**About this task**
Every entry below should be printed again exactly as it reads.

[Records excerpted from a collection]

▼

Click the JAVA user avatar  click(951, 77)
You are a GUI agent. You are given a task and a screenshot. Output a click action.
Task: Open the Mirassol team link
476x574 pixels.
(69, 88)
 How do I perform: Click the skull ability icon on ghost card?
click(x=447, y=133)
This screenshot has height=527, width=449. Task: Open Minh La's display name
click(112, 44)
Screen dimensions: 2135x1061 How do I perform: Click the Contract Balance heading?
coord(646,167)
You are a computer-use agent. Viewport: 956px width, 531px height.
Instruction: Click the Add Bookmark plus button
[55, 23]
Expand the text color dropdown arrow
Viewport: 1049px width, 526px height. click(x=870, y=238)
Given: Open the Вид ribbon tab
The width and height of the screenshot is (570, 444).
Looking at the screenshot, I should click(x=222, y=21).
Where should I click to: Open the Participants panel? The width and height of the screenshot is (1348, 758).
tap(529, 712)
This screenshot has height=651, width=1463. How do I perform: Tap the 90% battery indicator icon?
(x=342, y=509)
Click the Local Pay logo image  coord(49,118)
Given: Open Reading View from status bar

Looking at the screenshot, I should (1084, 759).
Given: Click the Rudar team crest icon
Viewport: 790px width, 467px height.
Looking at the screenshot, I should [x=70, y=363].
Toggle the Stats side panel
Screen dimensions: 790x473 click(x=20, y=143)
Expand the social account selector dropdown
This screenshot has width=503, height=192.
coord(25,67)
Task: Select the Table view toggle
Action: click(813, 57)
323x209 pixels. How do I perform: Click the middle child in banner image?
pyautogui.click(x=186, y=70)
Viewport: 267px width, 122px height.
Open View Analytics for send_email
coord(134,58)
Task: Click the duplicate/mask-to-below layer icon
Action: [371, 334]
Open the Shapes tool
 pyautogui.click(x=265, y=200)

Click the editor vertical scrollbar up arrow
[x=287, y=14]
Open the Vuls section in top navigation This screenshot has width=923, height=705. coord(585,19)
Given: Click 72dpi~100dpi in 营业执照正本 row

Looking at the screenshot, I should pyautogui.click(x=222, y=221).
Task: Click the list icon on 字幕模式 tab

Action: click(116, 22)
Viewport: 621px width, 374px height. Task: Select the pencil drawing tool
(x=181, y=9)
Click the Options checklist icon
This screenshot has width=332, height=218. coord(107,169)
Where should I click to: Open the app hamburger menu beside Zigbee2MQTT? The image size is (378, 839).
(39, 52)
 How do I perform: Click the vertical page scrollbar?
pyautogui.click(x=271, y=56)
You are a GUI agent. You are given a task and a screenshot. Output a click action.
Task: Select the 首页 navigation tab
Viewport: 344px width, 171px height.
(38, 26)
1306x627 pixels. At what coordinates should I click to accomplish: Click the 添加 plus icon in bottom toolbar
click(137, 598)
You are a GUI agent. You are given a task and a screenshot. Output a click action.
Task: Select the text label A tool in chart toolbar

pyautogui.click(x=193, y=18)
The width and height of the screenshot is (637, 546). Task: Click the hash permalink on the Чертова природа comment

▲

**Completed exercise**
Click the JAVA user avatar  click(951, 77)
You are a GUI agent. You are given a task and a screenshot. Output a click action.
Task: Open the Mirassol team link
476x574 pixels.
(69, 88)
 How do I perform: Click the skull ability icon on ghost card?
click(x=447, y=133)
This screenshot has height=527, width=449. Task: Open Minh La's display name
click(112, 44)
Screen dimensions: 2135x1061 How do I perform: Click the Contract Balance heading?
coord(646,167)
You are a computer-use agent. Viewport: 956px width, 531px height.
Instruction: Click the Add Bookmark plus button
[55, 23]
Expand the text color dropdown arrow
Viewport: 1049px width, 526px height. click(x=870, y=238)
Given: Open the Вид ribbon tab
The width and height of the screenshot is (570, 444).
Looking at the screenshot, I should click(x=222, y=21).
Where should I click to: Open the Participants panel? The width and height of the screenshot is (1348, 758).
tap(529, 712)
This screenshot has height=651, width=1463. How do I perform: Tap the 90% battery indicator icon?
(x=342, y=509)
Click the Local Pay logo image  coord(49,118)
Given: Open Reading View from status bar

Looking at the screenshot, I should (1084, 759).
Given: Click the Rudar team crest icon
Viewport: 790px width, 467px height.
Looking at the screenshot, I should [x=70, y=363].
Toggle the Stats side panel
Screen dimensions: 790x473 click(x=20, y=143)
Expand the social account selector dropdown
This screenshot has width=503, height=192.
coord(25,67)
Task: Select the Table view toggle
Action: click(813, 57)
323x209 pixels. How do I perform: Click the middle child in banner image?
pyautogui.click(x=186, y=70)
Viewport: 267px width, 122px height.
Open View Analytics for send_email
coord(134,58)
Task: Click the duplicate/mask-to-below layer icon
Action: [371, 334]
Open the Shapes tool
 pyautogui.click(x=265, y=200)

Click the editor vertical scrollbar up arrow
[x=287, y=14]
Open the Vuls section in top navigation This screenshot has width=923, height=705. coord(585,19)
Given: Click 72dpi~100dpi in 营业执照正本 row

Looking at the screenshot, I should pyautogui.click(x=222, y=221).
Task: Click the list icon on 字幕模式 tab

Action: click(116, 22)
Viewport: 621px width, 374px height. Task: Select the pencil drawing tool
(x=181, y=9)
Click the Options checklist icon
This screenshot has width=332, height=218. coord(107,169)
Where should I click to: Open the app hamburger menu beside Zigbee2MQTT? The image size is (378, 839).
(39, 52)
 How do I perform: Click the vertical page scrollbar?
pyautogui.click(x=271, y=56)
You are a GUI agent. You are given a task and a screenshot. Output a click action.
Task: Select the 首页 navigation tab
Viewport: 344px width, 171px height.
(38, 26)
1306x627 pixels. At what coordinates should I click to accomplish: Click the 添加 plus icon in bottom toolbar
click(137, 598)
You are a GUI agent. You are given a task and a screenshot. Output a click action.
Task: Select the text label A tool in chart toolbar

pyautogui.click(x=193, y=18)
The width and height of the screenshot is (637, 546). Task: Click the hash permalink on the Чертова природа comment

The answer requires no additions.